2. Section Structure:
- FH – Fetal Head: Head-down, positioned near the lower uterine segment on the maternal left side.
- FB – Fetal Body: Body curves along the maternal left anterior quadrant.
- Sp – Fetal Spine: Spine visualized along the maternal left side, anteriorly placed.
- AF – Amniotic Fluid: Anechoic fluid surrounding the fetus, ensuring cushioning and mobility.
3. Measuring Method:
Standard biometric parameters like Biparietal Diameter (BPD) and Head Circumference (HC) are measured in transverse axial planes. Measurements are taken intima-to-intima (inner edge to inner edge) to ensure consistency. The ultrasound transducer must be perpendicular to the fetal skull plane, avoiding oblique angles, and capturing symmetrical structures. This technique ensures accurate assessment of gestational age and fetal growth.

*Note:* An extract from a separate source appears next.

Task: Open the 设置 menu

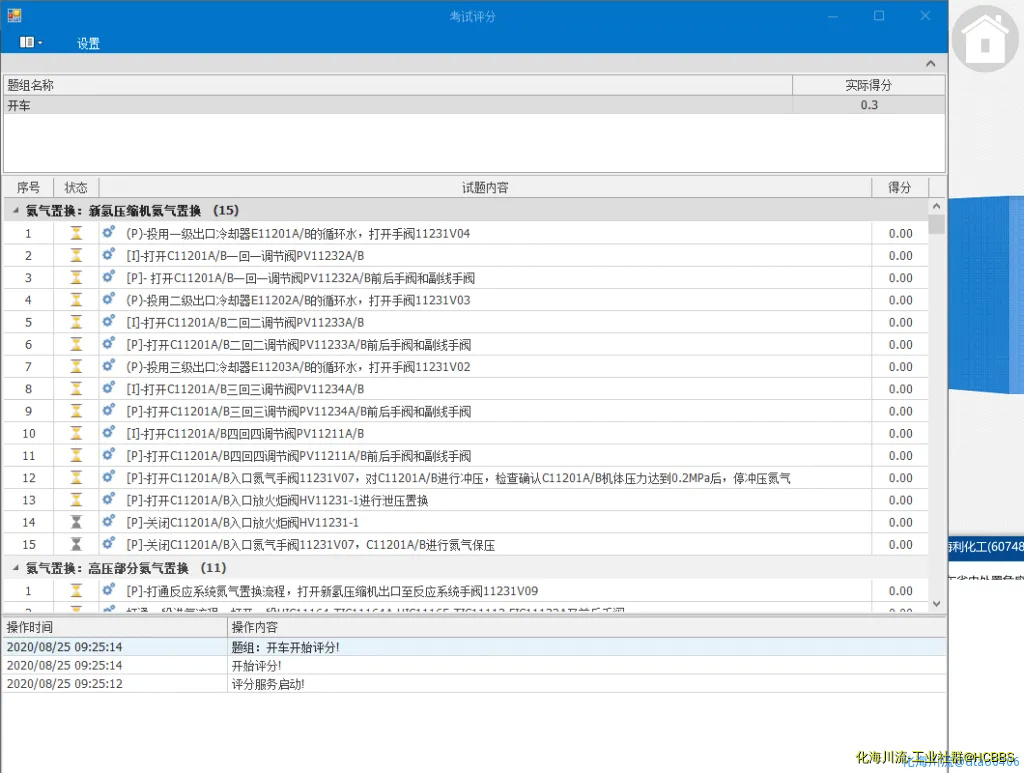Action: 88,44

4. Clinical Application Value:
The LOA position is clinically significant as it is the most favorable position for labor and delivery. This alignment facilitates smoother descent through the birth canal, reducing the need for operative interventions. Recognition of LOA in antenatal scans assists obstetricians in labor planning and counseling. It also supports better prediction of labor progression, fetal outcomes, and delivery mode.
Fetal Position: ROA
Right Occipitoanterior (ROA) Position of Fetus –3.34
1. Scanning Method:
The subject is positioned in a supine or semi-recumbent position. A transabdominal probe is applied using gel on the abdomen to allow proper visualization. The probe is moved systematically in both longitudinal and transverse planes to locate the fetal head. In ROA, the fetal occiput is directed toward the mother’s right anterior pelvis. This position implies a cephalic presentation with the fetal back curved along the maternal right side.
2. Section Structure:
- FH – Fetal Head: Presenting part, located near the maternal pelvis, head-down on the right side.
- FB – Fetal Body: Curved along the maternal right anterior quadrant.

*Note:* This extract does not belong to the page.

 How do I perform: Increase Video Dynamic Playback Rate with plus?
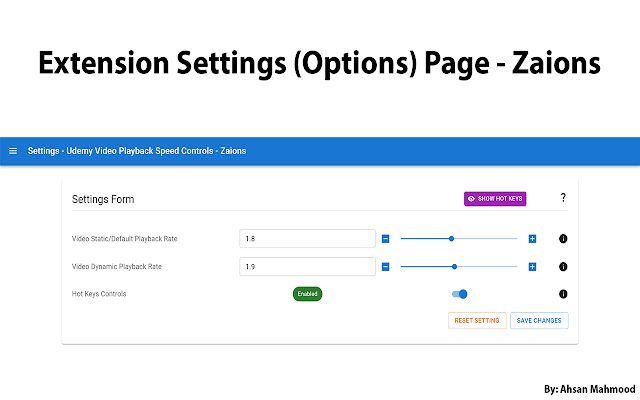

- Sp – Fetal Spine: Spine appears anteriorly on the right side of the maternal abdomen.
- AF – Amniotic Fluid: Appears anechoic and surrounds the fetus, especially noted in posterior areas.
3. Measuring Method:
Biometric parameters such as Biparietal Diameter (BPD), Head Circumference (HC), Abdominal Circumference (AC), and Femur Length (FL) are measured. For BPD and HC, the transducer is aligned perpendicular to the axial plane of the fetal head, ensuring symmetry of landmarks. Measurements are taken intima-to-intima, which means from the inner edge of one side to the inner edge of the opposite structure, to maintain standardization and accuracy.
4. Clinical Application Value:
The ROA position is a favorable cephalic presentation for spontaneous vaginal delivery. It allows efficient engagement of the fetal head in the pelvis and promotes a natural rotation during labor. Recognizing ROA helps clinicians prepare for a likely normal labor course, reducing the chances of operative delivery. ROA also helps in predicting fetal attitude and delivery progression, offering reassurance in prenatal counseling.